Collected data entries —
####

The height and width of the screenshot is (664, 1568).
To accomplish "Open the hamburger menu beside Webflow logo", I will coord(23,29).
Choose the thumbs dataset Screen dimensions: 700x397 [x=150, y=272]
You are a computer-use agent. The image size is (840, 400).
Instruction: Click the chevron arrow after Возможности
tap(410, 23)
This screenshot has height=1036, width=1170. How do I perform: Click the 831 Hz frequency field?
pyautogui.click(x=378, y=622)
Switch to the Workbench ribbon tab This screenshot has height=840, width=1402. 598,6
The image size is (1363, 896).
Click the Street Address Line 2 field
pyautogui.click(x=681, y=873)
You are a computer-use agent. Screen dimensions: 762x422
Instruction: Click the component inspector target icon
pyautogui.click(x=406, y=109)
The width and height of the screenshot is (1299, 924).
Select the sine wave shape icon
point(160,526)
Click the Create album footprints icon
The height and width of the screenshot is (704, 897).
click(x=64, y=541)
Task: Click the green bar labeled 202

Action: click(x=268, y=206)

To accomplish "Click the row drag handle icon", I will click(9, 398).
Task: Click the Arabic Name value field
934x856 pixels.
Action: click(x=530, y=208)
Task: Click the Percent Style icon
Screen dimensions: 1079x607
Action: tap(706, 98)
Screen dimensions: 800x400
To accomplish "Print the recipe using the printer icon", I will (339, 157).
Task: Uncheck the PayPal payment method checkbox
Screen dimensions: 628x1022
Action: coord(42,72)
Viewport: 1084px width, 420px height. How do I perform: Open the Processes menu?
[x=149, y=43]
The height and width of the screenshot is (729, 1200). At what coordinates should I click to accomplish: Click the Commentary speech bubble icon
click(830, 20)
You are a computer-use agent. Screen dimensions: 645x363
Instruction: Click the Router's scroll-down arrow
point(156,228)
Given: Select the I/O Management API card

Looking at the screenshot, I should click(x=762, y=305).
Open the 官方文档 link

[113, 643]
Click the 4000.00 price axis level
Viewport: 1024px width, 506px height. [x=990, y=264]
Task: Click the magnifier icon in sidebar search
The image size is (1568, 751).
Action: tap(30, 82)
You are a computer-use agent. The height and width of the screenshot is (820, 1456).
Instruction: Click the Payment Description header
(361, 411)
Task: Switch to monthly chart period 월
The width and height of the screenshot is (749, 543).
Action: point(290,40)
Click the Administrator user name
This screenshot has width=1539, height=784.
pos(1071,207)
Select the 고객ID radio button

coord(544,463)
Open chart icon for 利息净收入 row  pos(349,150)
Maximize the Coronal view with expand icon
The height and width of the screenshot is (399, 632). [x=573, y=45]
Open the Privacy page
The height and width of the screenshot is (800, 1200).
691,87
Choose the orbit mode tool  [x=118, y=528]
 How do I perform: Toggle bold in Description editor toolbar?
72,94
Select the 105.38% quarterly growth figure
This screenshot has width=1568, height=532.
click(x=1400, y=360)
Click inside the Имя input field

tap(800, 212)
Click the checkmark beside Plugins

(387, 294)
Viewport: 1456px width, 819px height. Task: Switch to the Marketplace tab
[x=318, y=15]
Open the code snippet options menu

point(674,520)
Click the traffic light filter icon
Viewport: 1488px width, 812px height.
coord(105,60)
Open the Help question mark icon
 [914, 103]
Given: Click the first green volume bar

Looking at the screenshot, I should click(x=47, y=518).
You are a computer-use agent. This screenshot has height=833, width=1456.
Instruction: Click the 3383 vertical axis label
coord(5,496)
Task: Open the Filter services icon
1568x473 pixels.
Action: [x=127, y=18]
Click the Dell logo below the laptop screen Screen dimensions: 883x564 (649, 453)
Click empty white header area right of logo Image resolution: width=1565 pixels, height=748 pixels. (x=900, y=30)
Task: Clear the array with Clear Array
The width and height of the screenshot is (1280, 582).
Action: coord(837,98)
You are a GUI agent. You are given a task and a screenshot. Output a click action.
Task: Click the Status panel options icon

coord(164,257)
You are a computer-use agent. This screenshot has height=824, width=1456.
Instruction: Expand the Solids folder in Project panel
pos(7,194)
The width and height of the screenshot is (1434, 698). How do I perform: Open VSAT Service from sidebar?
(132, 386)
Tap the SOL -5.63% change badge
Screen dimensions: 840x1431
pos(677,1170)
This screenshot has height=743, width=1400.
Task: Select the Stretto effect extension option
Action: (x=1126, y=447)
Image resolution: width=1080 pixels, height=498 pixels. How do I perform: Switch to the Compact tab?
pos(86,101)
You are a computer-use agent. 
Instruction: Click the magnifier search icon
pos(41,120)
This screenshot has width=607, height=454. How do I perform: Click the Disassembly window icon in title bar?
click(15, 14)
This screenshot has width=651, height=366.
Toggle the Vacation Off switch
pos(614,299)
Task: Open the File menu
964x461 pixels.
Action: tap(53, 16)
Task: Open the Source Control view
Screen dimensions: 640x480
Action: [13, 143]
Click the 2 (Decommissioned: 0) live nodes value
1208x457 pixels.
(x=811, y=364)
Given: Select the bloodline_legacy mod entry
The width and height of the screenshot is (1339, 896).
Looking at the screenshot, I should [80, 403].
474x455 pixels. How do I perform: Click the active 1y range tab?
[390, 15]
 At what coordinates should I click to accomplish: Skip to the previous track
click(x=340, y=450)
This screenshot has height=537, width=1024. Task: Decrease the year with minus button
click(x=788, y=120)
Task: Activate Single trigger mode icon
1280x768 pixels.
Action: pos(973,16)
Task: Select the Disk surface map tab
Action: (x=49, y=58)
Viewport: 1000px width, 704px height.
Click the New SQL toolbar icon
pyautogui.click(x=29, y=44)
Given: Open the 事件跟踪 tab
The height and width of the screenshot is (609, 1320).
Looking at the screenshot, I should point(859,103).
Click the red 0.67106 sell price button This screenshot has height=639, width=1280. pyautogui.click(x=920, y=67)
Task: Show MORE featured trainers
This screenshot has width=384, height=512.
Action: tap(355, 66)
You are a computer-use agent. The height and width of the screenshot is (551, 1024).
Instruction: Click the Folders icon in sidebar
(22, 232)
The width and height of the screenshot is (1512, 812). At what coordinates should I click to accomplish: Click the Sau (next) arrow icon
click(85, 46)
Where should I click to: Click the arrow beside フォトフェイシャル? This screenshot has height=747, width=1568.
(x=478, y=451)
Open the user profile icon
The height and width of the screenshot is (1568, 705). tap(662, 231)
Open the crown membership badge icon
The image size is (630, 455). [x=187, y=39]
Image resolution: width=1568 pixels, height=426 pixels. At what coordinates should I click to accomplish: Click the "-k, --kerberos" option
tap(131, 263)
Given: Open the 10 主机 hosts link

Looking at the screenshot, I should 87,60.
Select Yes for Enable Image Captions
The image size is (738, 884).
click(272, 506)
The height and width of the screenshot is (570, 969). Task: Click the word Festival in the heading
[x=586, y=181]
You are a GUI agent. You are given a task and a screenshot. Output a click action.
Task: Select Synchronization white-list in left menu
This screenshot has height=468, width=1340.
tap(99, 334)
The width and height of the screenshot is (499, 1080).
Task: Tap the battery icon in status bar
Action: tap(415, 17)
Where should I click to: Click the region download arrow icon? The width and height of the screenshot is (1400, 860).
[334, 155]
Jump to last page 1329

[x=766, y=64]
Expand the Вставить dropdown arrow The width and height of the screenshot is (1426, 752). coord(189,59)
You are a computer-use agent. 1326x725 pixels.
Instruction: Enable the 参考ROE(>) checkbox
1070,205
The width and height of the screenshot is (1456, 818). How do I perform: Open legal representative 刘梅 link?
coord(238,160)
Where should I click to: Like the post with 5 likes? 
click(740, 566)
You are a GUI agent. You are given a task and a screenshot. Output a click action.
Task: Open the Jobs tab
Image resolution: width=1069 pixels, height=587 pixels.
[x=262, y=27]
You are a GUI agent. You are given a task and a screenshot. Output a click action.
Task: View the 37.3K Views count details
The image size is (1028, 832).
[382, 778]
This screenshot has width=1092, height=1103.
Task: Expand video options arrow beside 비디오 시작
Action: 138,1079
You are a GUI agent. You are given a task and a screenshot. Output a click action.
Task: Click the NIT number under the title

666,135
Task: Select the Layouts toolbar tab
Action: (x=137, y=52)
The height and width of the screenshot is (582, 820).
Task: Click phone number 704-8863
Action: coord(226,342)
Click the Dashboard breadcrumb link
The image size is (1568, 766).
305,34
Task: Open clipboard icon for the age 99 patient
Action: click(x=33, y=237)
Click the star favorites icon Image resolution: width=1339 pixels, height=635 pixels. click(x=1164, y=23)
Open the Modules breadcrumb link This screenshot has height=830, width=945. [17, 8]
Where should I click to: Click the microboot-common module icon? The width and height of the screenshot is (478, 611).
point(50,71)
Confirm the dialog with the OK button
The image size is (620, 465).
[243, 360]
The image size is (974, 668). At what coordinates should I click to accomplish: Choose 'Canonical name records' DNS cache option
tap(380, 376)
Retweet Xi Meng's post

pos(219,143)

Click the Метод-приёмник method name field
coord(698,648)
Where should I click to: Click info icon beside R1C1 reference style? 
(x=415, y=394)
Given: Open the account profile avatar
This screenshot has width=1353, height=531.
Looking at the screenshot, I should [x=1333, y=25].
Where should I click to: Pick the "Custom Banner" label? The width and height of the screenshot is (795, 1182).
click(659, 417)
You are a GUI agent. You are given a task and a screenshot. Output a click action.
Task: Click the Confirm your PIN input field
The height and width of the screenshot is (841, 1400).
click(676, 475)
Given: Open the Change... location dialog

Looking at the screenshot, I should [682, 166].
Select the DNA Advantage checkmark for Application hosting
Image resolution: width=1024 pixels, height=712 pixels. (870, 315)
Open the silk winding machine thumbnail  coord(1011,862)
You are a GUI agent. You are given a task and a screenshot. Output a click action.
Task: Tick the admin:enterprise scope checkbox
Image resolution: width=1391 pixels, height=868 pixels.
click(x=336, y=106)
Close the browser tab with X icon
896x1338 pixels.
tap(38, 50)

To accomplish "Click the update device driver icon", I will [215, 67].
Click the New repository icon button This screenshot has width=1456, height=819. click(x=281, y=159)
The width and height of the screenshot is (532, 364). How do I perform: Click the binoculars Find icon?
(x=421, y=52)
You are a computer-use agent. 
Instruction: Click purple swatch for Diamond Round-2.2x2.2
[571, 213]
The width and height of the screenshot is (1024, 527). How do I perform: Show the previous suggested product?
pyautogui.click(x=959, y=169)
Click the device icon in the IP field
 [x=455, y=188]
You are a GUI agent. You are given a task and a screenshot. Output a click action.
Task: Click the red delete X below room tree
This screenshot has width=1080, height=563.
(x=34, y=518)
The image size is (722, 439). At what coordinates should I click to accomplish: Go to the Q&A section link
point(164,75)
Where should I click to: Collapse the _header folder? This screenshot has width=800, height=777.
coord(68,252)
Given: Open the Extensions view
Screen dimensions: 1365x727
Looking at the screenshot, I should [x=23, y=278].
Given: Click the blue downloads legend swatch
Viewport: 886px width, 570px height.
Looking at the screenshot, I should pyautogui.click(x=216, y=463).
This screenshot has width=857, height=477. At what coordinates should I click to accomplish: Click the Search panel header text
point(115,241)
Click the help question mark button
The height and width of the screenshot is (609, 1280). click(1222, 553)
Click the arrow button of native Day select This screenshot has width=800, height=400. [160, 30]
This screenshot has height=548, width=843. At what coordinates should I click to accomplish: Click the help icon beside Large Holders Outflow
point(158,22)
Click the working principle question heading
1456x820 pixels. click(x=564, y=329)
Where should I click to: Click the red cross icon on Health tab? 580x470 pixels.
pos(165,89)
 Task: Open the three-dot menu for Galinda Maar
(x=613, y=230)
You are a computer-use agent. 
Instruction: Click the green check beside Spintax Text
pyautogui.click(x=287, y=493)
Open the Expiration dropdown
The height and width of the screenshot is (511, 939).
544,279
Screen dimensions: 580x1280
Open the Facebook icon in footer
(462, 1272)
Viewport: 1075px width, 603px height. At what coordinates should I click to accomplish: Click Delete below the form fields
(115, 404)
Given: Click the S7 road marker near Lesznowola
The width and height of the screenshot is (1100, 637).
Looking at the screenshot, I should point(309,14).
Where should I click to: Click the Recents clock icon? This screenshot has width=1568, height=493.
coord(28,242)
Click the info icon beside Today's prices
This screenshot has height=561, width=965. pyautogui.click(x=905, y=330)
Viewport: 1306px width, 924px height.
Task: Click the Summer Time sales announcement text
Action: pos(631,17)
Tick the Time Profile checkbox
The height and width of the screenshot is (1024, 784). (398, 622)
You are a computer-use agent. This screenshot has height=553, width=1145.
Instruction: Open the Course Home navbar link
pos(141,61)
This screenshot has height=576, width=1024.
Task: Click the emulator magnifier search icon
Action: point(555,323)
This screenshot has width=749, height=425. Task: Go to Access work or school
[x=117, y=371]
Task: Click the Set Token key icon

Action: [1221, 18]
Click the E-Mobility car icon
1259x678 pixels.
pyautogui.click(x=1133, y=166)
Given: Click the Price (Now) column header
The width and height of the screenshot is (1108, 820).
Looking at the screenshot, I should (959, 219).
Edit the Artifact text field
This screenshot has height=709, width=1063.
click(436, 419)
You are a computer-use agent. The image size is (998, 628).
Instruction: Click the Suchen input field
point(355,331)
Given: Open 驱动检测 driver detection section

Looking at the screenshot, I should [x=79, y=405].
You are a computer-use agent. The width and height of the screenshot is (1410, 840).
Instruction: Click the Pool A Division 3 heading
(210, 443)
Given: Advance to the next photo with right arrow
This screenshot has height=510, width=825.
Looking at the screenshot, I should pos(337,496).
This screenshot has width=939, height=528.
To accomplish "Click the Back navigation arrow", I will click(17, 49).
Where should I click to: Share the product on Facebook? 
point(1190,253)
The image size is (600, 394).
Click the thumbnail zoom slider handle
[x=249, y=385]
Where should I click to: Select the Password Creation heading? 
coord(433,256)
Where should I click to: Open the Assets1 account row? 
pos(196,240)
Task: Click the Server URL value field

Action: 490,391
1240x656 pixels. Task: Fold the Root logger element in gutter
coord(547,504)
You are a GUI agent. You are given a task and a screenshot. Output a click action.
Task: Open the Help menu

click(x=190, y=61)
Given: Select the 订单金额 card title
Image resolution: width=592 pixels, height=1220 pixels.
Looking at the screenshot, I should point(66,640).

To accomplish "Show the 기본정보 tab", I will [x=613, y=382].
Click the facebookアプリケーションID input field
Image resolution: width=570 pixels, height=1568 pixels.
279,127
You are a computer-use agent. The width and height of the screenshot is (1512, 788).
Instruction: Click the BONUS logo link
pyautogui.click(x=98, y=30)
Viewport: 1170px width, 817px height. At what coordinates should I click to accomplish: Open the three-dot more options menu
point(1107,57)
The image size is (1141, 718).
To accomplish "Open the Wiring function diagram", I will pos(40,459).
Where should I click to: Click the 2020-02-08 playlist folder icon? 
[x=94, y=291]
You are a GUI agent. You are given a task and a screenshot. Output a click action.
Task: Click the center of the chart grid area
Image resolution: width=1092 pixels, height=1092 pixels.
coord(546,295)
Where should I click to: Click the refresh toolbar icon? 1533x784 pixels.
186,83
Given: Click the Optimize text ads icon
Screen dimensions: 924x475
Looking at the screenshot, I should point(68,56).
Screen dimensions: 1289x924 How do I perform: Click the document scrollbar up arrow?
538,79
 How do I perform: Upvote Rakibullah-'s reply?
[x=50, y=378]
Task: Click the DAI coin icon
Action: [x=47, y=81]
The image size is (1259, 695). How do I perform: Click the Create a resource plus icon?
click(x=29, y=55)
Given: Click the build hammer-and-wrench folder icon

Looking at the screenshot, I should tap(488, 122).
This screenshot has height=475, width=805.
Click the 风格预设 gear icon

####

Task — Look through the entries above and report each line where the string "white" occurs.

Answer section —
Click empty white header area right of logo Image resolution: width=1565 pixels, height=748 pixels. (x=900, y=30)
Task: Select Synchronization white-list in left menu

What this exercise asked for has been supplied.